But it’s never entirely clear why Loury and Althouse believe that the views these people espouse are so morally serious or why we ought to refrain from referring to their condemnation of homosexuality as bigotry. From listening to them, my sense is that their argument rests on the presumption that religious people are morally serious and, as such, they reflect on the tenets of their faiths before coming to their conclusions about matters like same-sex marriage.

That’s all well and good, if it’s true. But it doesn’t explain why we shouldn’t think of it as bigotry. That someone believes something to be true and arrives at his or her belief in a serious manner doesn’t exempt him or her from being challenged on that belief, especially when that belief might impact the lives of others.

Let’s go a few steps down the religious path and see what happens. After all, I attend a weekly religious service, I associate with many of my co-religionist, and I observe many of the strictures of my religion in my daily life. And my religion, Judaism, is one that seems to explicitly condemn homosexuality; indeed, it’s the Hebrew Bible to which people turn when they’re looking for a religious justification for their opposition to same-sex marriage and homosexuality more generally (even though the majority of these people don’t pay much attention to any of the other dictates of the Hebrew Bible).

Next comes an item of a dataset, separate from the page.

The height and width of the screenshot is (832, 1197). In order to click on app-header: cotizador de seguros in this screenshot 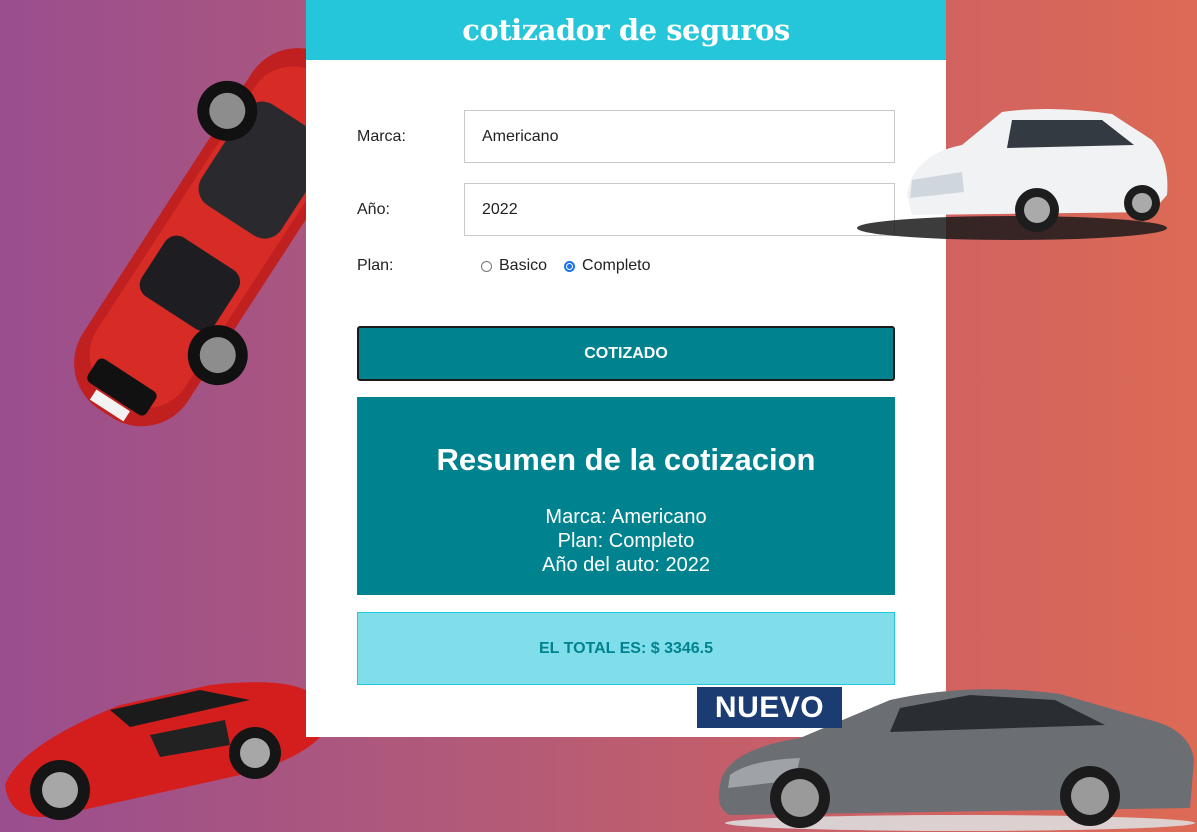, I will do `click(626, 30)`.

But Jews are divided on the question of same-sex marriage, with most Orthodox authorities opposing it and most Reform authorities supporting it. Conservative authorities are divided, with some in support and some in opposition. The Hebrew Bible says that one should not lie with a man as one lies with a woman … but the Hebrew Bible also says, for example, that the death penalty should be employed as a punishment in hundreds of circumstances (from homicide to children who curse their parents) yet the vast majority of Jewish authorities oppose capital punishment. After much study and debate, religious authorities have found that the text can be read in more ways than one. And that’s why it seems to me that we can take issue with anyone who claims that their religion mandates their opposition to same-sex marriage or their condemnation of homosexuality. The Orthodox, after all, are not agitating for the ability to resume stoning their children.

In other words, Jews have options (and I presume that Christians and Muslims do too). Despite the injunction against homosexuality in Leviticus, there is no need for a Jew to join a congregation that condemns homosexuality or even makes gays and lesbians feel in any way unwelcome. And so, as a Jew, I gravitate toward congregations that are welcoming to gays and lesbians and toward rabbis who speak out in favor of equal rights and equal treatment.

Religions aren’t monolithic; if people really are involved in deep spiritual reflection on the matter of homosexuality, then they will surely be able to find an interpretation of their religious texts that allows for the kind of evolution that President Obama described. This doesn’t mean I’m not serious about practicing Judaism; it means I’m serious about finding a way to reconcile my belief in the teachings of Judaism with my belief that people should be treated equally. But, obviously, one must actually have both of these beliefs.

What do we call someone who either fails to consider the alternative teaching of his or her religion or rejects that teaching because it doesn’t lead to continued condemnation of gays and lesbians, someone — in other words — who doesn’t actually have both a religious belief and a belief in equality?

With apologies to Loury and Althouse, I think I have to call it bigotry.